The FHA's website says an additional benefit of road diets, along with the reduced-crash rate, is that they allow "reclaimed space to be allocated for other uses, such as turn lanes, bus lanes, pedestrian refuge islands, bike lanes, sidewalks, bus shelters, parking or landscaping."

"Nonetheless, cities continue to face local opposition when pursuing individual road-diet projects," the Kinder Institute article says.

The local opposition in Clintonville included dozens of people who voiced objections and raised concerns as the project was approaching.

Randy Ketcham, the District 6 CAC representative, still agrees with them.

"What really annoys me about this project, and I still stand by it, is that this is a tremendous amount of money to solve a problem that wasn't really there," he said. "If you want to change the speed limit, this is not the way to do it. They could have used that money a lot better, I think.

"It just seemed like they had a pot of money that was available and the city planned to spend it because it was there."

Nevertheless, Stargell said, city officials are looking to replicate the road-diet approach elsewhere.

"The road-diet concept is being investigated on other roadways throughout the city," he said.

"In some cases, we're able to remove a lane of traffic to reallocate the space to bike lanes ... or on-street parking."

He cited recent work on Sullivant Avenue as an example of the latter.

Stargell said the city sometimes looks for ways to efficiently use the pavement that's available without removing lanes, pointing to Arcadia Avenue, which will gain an eastbound bike lane as part of a resurfacing project this year.

He said few post-construction issues were raised when the Indianola Avenue work was finished just before the start of the 2017-18 school year.

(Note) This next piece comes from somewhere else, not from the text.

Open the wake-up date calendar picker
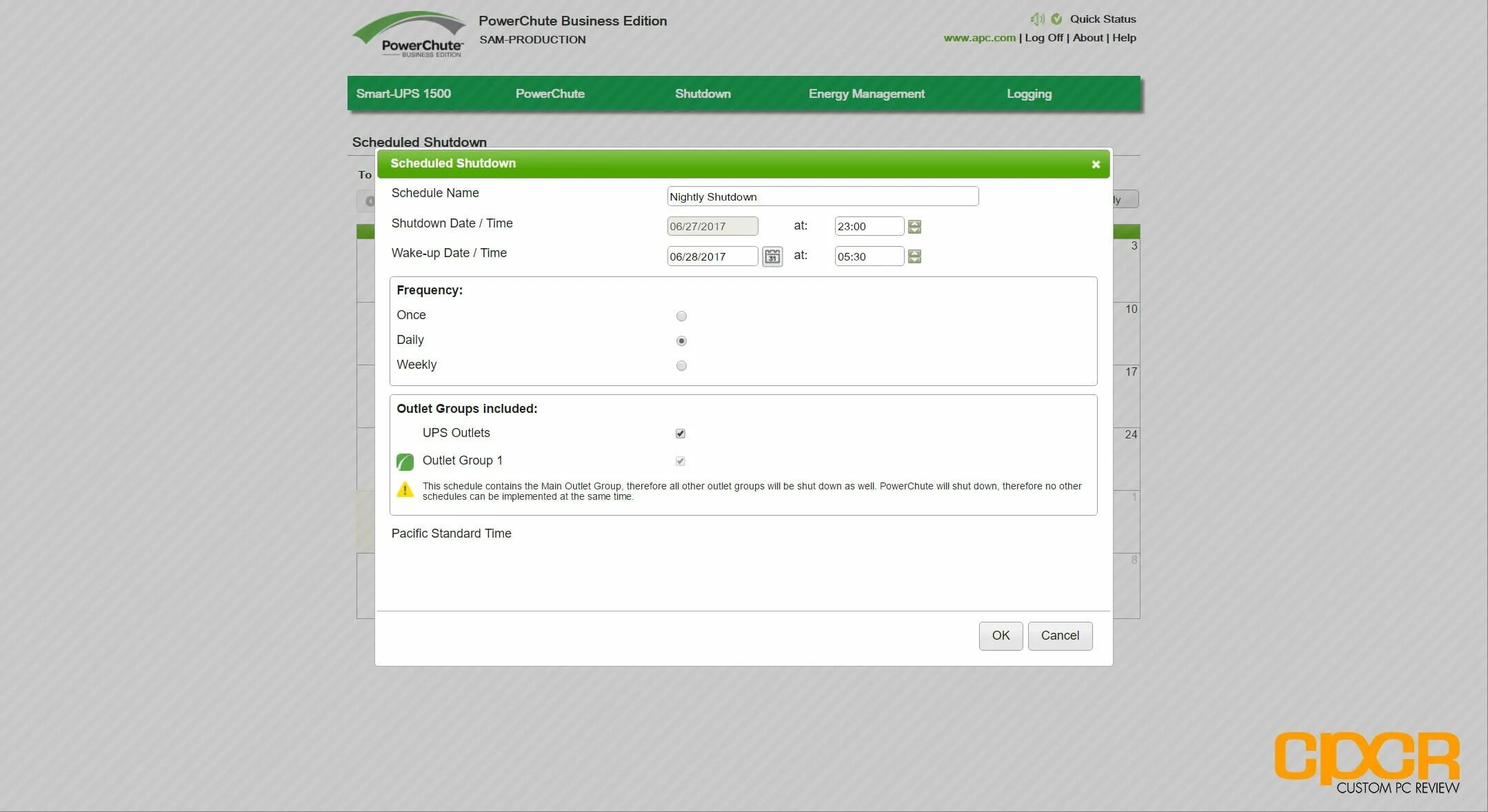 pos(772,256)
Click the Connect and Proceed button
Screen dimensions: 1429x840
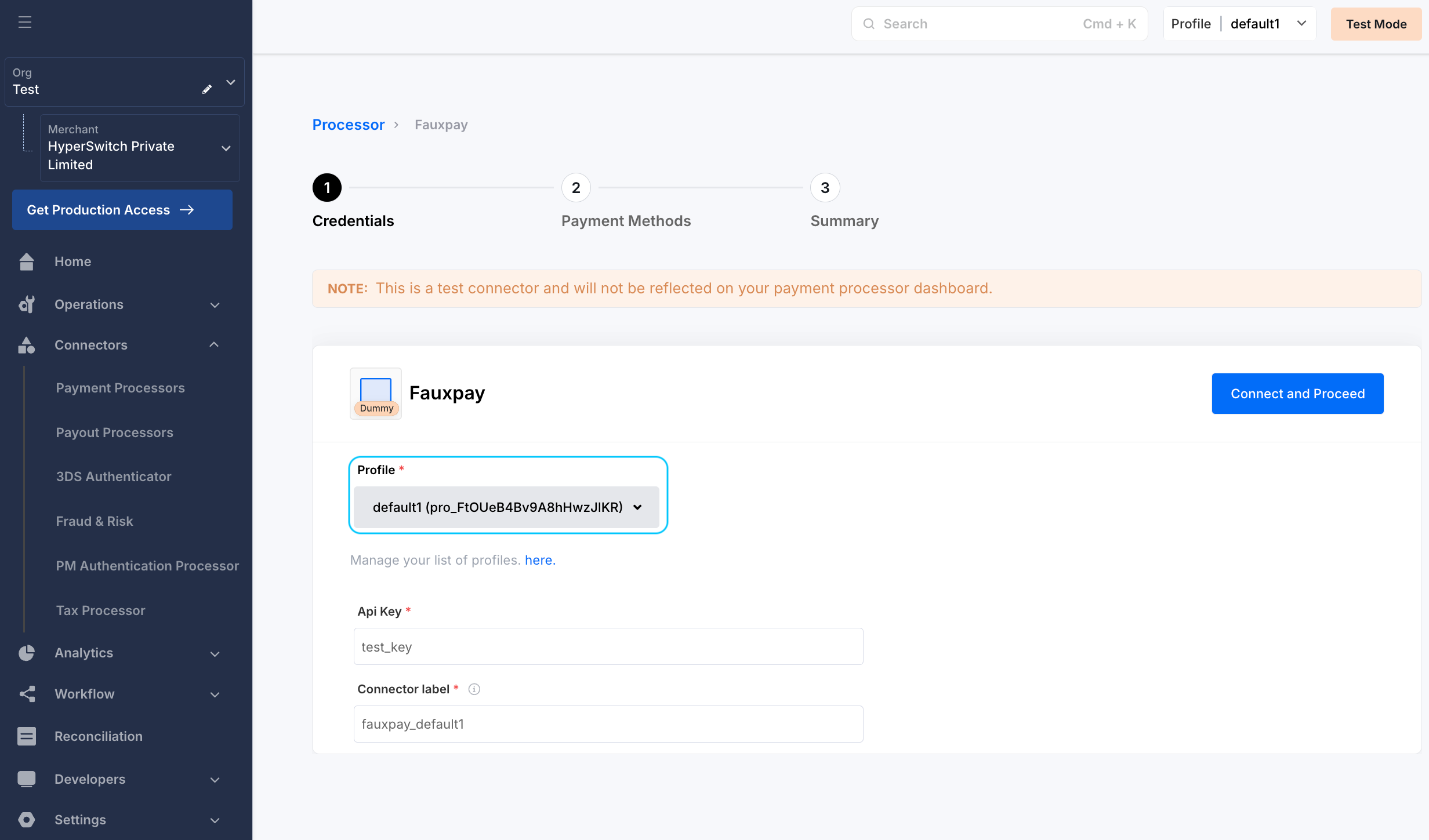click(x=1297, y=394)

"We've received a handful of 311s since the final configuration was installed," Stargell said, referring to Columbus' city-services call center. "Shortly after opening to traffic, we made some tweaks at the intersection of Indianola-Morse and have made some minor signal-timing changes throughout the corridor.

"We haven't seen any noticeable issues since then but will continue to monitor the corridor."

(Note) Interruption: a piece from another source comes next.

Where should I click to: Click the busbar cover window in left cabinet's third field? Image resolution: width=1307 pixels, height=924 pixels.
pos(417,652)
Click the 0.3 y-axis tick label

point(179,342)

White said she hasn't heard much in the way of complaints from residents of District 9, which stretches to the north edge of Morse Road.

"People who live in my district, the worst I heard was, 'I used to be able to take my child down to Indianola (Informal) K-8 (School) and be on my way to work and it used to be a 10- to 15-minute commute, and now it takes me 20 minutes,' " she said. "The inconvenience to that particular person was about a five- to 10-minute difference.

"I am seeing more and more cyclists using that as probably a safer way of going north- and southbound rather than be cycling and pedaling along High Street."